* Work to be completed *
Your answer should be the records below, repeated exactly as they stand.

* Material provided *
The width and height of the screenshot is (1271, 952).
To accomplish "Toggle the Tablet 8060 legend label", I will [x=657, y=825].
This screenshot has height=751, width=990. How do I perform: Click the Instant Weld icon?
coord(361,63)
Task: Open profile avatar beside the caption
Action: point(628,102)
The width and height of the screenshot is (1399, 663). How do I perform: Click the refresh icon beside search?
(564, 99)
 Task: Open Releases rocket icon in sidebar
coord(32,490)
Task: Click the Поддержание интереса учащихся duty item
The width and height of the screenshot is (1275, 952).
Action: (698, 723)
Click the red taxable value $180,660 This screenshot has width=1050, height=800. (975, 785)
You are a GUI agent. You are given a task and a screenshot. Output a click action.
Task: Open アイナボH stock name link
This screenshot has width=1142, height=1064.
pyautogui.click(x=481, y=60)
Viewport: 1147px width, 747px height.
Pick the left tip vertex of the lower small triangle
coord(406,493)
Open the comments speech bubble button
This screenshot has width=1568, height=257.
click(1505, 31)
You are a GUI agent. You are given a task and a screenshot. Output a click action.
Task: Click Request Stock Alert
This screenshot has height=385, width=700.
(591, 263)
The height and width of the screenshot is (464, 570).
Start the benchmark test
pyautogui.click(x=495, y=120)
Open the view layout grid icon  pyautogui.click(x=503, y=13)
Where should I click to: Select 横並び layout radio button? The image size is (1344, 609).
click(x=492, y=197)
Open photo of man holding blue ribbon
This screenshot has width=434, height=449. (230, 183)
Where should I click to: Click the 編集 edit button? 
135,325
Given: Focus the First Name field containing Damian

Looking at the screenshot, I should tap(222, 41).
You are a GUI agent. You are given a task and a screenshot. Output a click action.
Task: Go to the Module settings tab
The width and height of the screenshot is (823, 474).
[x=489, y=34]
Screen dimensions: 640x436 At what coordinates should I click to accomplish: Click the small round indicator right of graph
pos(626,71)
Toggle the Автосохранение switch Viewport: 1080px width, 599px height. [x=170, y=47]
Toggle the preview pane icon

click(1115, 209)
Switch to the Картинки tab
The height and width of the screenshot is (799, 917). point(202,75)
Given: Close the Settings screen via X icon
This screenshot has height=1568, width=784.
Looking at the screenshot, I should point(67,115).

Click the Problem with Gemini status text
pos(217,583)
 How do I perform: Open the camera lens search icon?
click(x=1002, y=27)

* Expected output *
The width and height of the screenshot is (1271, 952).
To accomplish "Toggle the Tablet 8060 legend label", I will [x=657, y=825].
This screenshot has height=751, width=990. How do I perform: Click the Instant Weld icon?
coord(361,63)
Task: Open profile avatar beside the caption
Action: point(628,102)
The width and height of the screenshot is (1399, 663). How do I perform: Click the refresh icon beside search?
(564, 99)
 Task: Open Releases rocket icon in sidebar
coord(32,490)
Task: Click the Поддержание интереса учащихся duty item
The width and height of the screenshot is (1275, 952).
Action: (698, 723)
Click the red taxable value $180,660 This screenshot has width=1050, height=800. (975, 785)
You are a GUI agent. You are given a task and a screenshot. Output a click action.
Task: Open アイナボH stock name link
This screenshot has width=1142, height=1064.
pyautogui.click(x=481, y=60)
Viewport: 1147px width, 747px height.
Pick the left tip vertex of the lower small triangle
coord(406,493)
Open the comments speech bubble button
This screenshot has width=1568, height=257.
click(1505, 31)
You are a GUI agent. You are given a task and a screenshot. Output a click action.
Task: Click Request Stock Alert
This screenshot has height=385, width=700.
(591, 263)
The height and width of the screenshot is (464, 570).
Start the benchmark test
pyautogui.click(x=495, y=120)
Open the view layout grid icon  pyautogui.click(x=503, y=13)
Where should I click to: Select 横並び layout radio button? The image size is (1344, 609).
click(x=492, y=197)
Open photo of man holding blue ribbon
This screenshot has width=434, height=449. (230, 183)
Where should I click to: Click the 編集 edit button? 
135,325
Given: Focus the First Name field containing Damian

Looking at the screenshot, I should tap(222, 41).
You are a GUI agent. You are given a task and a screenshot. Output a click action.
Task: Go to the Module settings tab
The width and height of the screenshot is (823, 474).
[x=489, y=34]
Screen dimensions: 640x436 At what coordinates should I click to accomplish: Click the small round indicator right of graph
pos(626,71)
Toggle the Автосохранение switch Viewport: 1080px width, 599px height. [x=170, y=47]
Toggle the preview pane icon

click(1115, 209)
Switch to the Картинки tab
The height and width of the screenshot is (799, 917). point(202,75)
Given: Close the Settings screen via X icon
This screenshot has height=1568, width=784.
Looking at the screenshot, I should point(67,115).

Click the Problem with Gemini status text
pos(217,583)
 How do I perform: Open the camera lens search icon?
click(x=1002, y=27)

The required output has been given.